Alito Rebuffs Dem Claims That Supreme Court Abuses Emergency Appeals

Justice defends rulings in Texas abortion case, federal eviction moratorium

Associate Justice Samuel Alito (Photo by Erin Schaff-Pool/Getty Images)

Kevin Daley • September 30, 2021 5:50 pm

Justice Samuel Alito on Thursday rebuffed Democratic charges that the Supreme Court is abusing its emergency appeals docket to deliver conservative victories in high-profile cases, such as Texas’s ban on abortion.

Such emergency disputes are sometimes referred to as the Court’s “shadow docket” because they are decided on an accelerated basis without arguments, and often without detailed reasoning from the justices. Alito acknowledged the Court is resolving more emergency appeals than it once did, but he accused partisan critics of undertaking “unprecedented efforts to intimidate the Court or damage it as an independent institution.”

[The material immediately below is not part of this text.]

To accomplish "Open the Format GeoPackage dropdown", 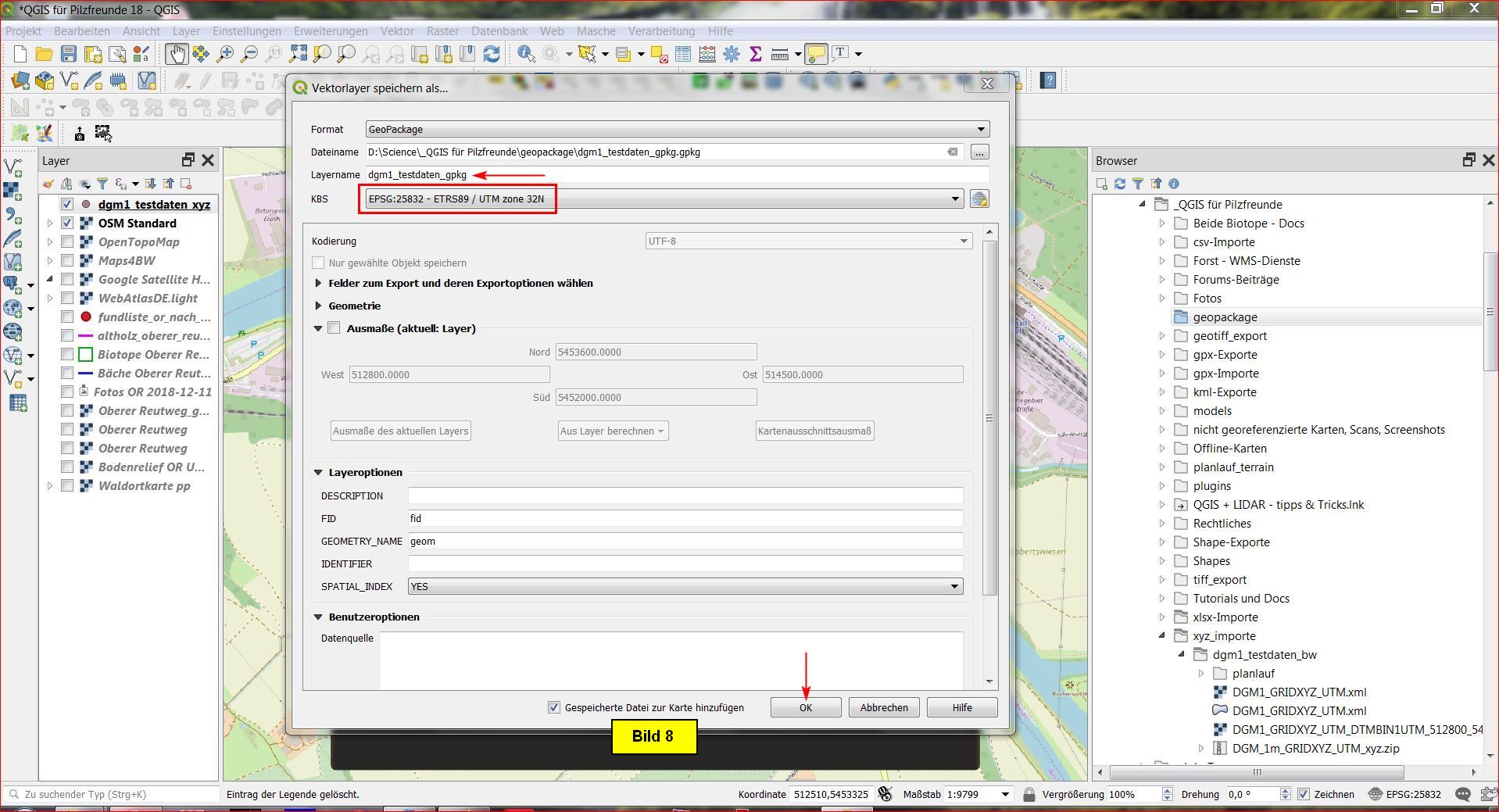I will pyautogui.click(x=677, y=130).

“The catchy and sinister term ‘shadow docket’ has been used to portray the Court as having been captured by a dangerous cabal that resorts to sneaky and improper methods to get its ways,” Alito said in a speech at the University of Notre Dame.

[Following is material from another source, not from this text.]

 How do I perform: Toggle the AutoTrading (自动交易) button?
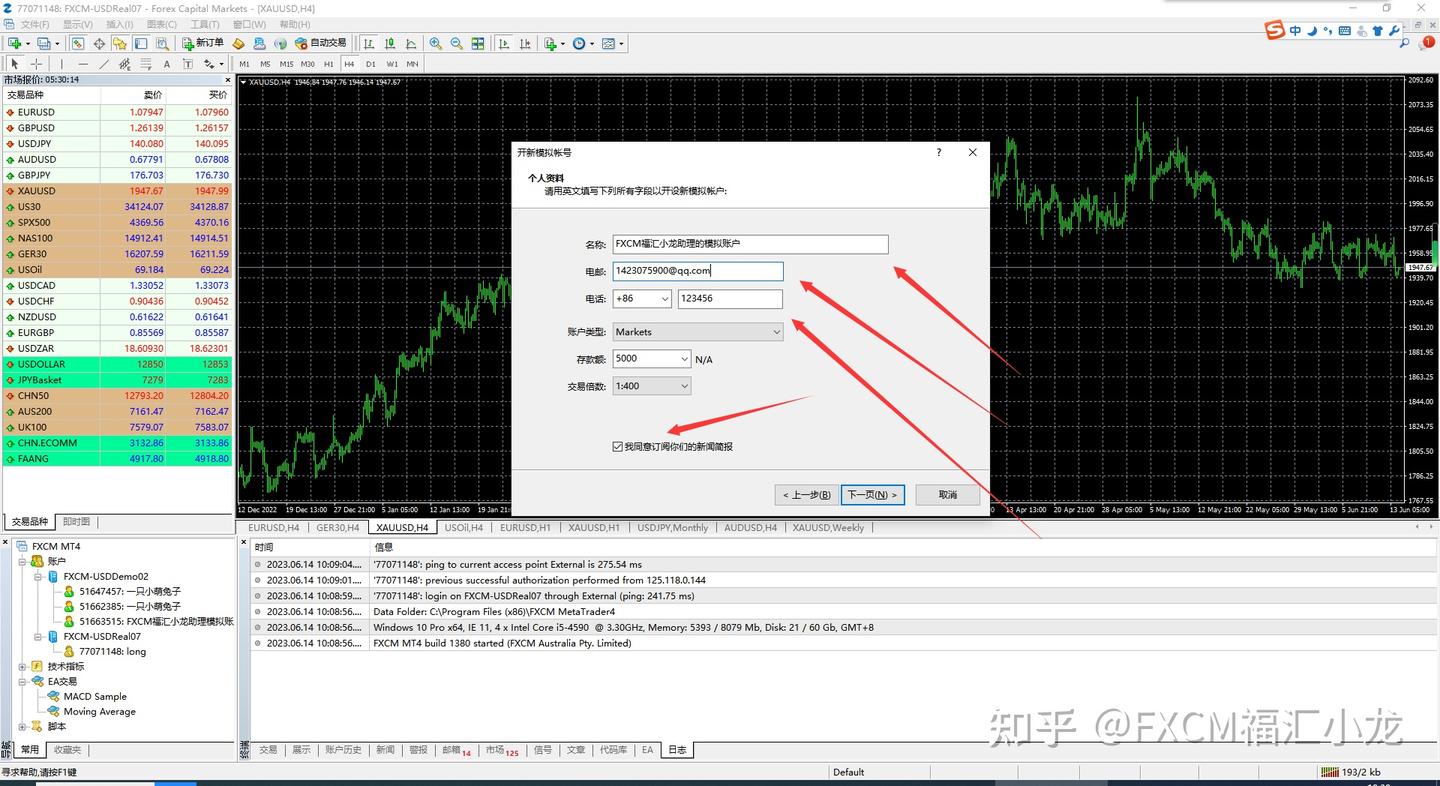320,43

Democratic lawmakers have homed in on the shadow docket in their recent criticisms of the Court and its right-leaning majority. Such procedural complaints are safe political ground for Democrats, in that they can undermine the justices without resorting to unpopular threats to pack the Court. Speaking Wednesday at a Senate hearing on the subject, Sen. Dick Durbin (D., Ill.) accused the Court of abusing the shadow docket to deliver “more political and controversial decisions, with results that appear, on the face, ideologically driven.”

In addition to the Texas law, the Supreme Court since Aug. 24 has resolved emergency appeals involving the federal eviction moratorium and ordered the Biden administration to maintain the Trump-era “Remain in Mexico” policy for asylum-seekers.

Alito cited three factors to explain the recent rise in emergency appeals. First, there was an uptick in judicial orders blocking presidential initiatives during the Trump administration. Second, the coronavirus created novel voting-rights issues for the 2020 election. Third, the pandemic in general sparked a torrent of emergency appeals, particularly those concerning restrictions on worship and conditions in prisons.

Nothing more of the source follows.